Balas y churros Lo cuenta Galo
Vierge en Los culpables uno de
los escasos testimonios directos de la represión fascista en Pamplona, un grito aislado capaz de atravesar el manto de
silencio que durante décadas cubrió una ciudad en la que no pasaba, no había
pasado nada, en la que muchos de nosotros crecimos ignorando que en los glacis de la Vuelta del Castillo, donde jugábamos
al escondite después de la catequesis, pasaron por la piedra a cientos de
hombres inocentes.
Galo Vierge, obrero metalúrgico afiliado a la CNT, anota en Los culpables los nombres de las
víctimas y de los verdugos, habla (con el corazón ensangrentado en la mano,
pero sin rencor) de los detenidos a los que dejaban en libertad para volver a
detenerlos por la noche y darles el paseíllo; de los fusilados reclamados meses
después a sus viudas o padres, en leva para la cruzada fascista; de los
asesinos que cuneteaban a presos y volvían después a Pamplona para postrarse de
rodillas ante Santa María la Real, en procesión por el centro de la ciudad; de
la caza humana —ni heridos ni supervivientes, era la consigna— tras la
espectacular fuga (la mayor en la historia penal de España) del fuerte de San
Cristóbal y los cientos de prisioneros que tras huir fueron abatidos como
conejos por la laderas del monte Ezkaba.
Los culpables no es el único libro testimonial que nos habla de aquel horror.
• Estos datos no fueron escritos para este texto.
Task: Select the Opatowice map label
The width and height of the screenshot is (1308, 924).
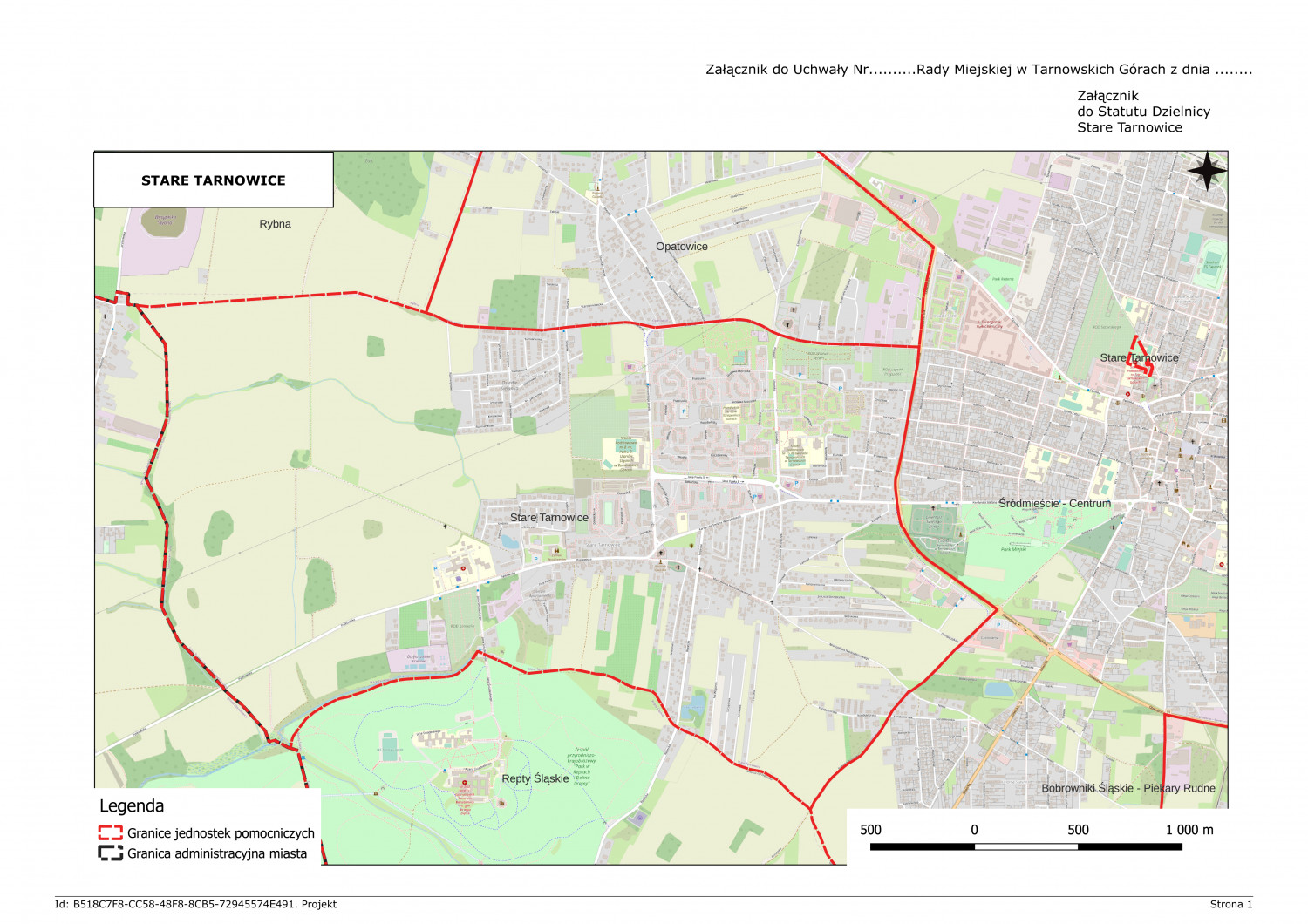Action: point(681,247)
En Soledad de ausencia, del juez Luis Elío, probablemente el primer detenido en Pamplona tras el golpe militar, cuenta su peripecia personal, cuando tras ser rescatado y ocultado por amigos del bando insurgente, pasó tres años enterrado vivo entre dos paredes, en un cubículo a solo doscientos metros de aquel paredón de la Ciudadela contra el que los pelotones de fusilamiento ejecutaban a decenas de detenidos mientras algunos pamploneses de bien asistían al espectáculo comiendo churros.
María
Luisa Elío y Gabriel García Márquez
Elío conseguiría finalmente huir a Francia y, tras pasar por el campo de
prisioneros de Gurs, reunirse con su familia, junto a la cual se exiliaría a
México.
Allí crecieron sus tres hijas, una de las cuales es María Luisa Elío, autora de Tiempo de llorar, el libro que nos ocupa
hoy, y pamplonesa universal, pues su nombre no solo figura en la dedicatoria de
los millones de ejemplares de una de las novelas más importantes de la
literatura del siglo XX, Cien años de
soledad, de Gabriel García Márquez,
sino que además su aportación a la misma fue determinante.
En México María Luisa Elío frecuentó, junto con su marido el
cineasta Jomí García Ascot,
ambientes artísticos y conoció a intelectuales como Juan Rulfo, Álvaro Mutis, Octavio Paz… o García Márquez, con quien
el matrimonio entabló amistad.
Fue, de hecho, María Luisa una de las primeras personas a la
que el escritor colombiano contaría, de viva voz, las aventuras de la saga de
los Buendía, y también una de las primeras a las que confiaría su manuscrito
(una de las primeras personas por tanto que se deslumbraría al leer aquello de:
“Muchos años después, frente
al pelotón de fusilamiento, el coronel Aureliano Buendía había de recordar
aquella tarde remota en que su padre lo llevó a conocer el hielo”). De ella y
de su marido recibió García Márquez no solo el aliento, la confianza que todo
escritor necesita tras pasar meses, a veces años a solas frente a su obra, sin
otro juicio que su propio instinto literario, sino también apoyo económico
durante años de penuria, soledad y anonimato.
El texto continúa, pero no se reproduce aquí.